PROBLEM TO WORK ON
Count the lines below that include the word "dimensions", then give that number and no other words.

Stored data entries:
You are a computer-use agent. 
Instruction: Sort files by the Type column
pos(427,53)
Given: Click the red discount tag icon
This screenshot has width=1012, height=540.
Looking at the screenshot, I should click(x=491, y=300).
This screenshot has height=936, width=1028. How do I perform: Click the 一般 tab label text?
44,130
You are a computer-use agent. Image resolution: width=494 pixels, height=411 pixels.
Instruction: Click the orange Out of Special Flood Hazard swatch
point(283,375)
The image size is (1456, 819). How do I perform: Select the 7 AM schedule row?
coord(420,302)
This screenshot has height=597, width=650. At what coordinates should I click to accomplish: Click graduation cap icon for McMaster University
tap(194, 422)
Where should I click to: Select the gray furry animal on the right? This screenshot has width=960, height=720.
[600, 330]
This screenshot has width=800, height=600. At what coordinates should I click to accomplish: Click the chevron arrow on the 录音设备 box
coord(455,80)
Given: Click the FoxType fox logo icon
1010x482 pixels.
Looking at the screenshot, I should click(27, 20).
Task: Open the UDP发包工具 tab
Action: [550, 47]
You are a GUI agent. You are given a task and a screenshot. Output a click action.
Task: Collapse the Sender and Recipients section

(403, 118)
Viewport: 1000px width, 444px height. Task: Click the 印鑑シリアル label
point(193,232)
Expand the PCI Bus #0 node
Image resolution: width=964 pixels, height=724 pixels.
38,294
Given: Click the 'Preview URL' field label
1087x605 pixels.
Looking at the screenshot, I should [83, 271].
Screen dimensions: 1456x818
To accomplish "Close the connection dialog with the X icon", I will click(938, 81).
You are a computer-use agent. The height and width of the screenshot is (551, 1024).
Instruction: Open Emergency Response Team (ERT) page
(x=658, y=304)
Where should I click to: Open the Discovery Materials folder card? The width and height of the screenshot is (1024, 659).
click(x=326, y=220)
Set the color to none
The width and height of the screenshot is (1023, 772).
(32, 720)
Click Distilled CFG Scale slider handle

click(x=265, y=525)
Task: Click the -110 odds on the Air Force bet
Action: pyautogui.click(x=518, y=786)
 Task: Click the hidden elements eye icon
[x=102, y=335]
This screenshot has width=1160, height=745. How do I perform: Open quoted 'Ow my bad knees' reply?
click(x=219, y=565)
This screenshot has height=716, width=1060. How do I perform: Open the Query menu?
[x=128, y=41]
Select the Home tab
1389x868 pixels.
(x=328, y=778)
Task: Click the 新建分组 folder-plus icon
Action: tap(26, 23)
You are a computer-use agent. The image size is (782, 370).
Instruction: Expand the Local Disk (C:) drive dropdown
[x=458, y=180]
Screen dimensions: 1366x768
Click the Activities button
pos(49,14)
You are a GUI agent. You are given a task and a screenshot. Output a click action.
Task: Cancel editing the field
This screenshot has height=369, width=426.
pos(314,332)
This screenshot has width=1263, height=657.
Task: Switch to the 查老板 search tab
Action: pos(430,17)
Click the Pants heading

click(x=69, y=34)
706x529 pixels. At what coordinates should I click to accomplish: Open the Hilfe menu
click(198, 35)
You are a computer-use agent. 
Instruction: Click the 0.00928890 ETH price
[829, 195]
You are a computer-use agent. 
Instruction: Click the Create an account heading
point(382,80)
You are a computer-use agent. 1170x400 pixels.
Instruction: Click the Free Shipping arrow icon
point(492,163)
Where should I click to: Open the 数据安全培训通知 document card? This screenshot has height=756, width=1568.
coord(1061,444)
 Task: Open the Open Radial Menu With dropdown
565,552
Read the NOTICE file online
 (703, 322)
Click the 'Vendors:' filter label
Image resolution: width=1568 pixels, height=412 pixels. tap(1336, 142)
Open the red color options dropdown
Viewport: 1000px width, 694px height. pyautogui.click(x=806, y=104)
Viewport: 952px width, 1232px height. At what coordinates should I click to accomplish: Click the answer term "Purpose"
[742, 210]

EXERCISE OUTPUT
2